▶ [Material shown]
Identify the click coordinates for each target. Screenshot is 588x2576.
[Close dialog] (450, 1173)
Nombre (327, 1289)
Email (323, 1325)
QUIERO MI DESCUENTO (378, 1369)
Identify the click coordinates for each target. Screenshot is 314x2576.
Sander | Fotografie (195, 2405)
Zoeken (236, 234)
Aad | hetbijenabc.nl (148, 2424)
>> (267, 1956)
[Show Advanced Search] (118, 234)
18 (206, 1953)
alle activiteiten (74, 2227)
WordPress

▶ [Activity]
Lines from the one containing "[Show Advanced Search] (118, 234)" through the last line of the records, restated word for word: that is the whole response.

▶ [Result of this task]
[Show Advanced Search] (118, 234)
18 (206, 1953)
alle activiteiten (74, 2227)
WordPress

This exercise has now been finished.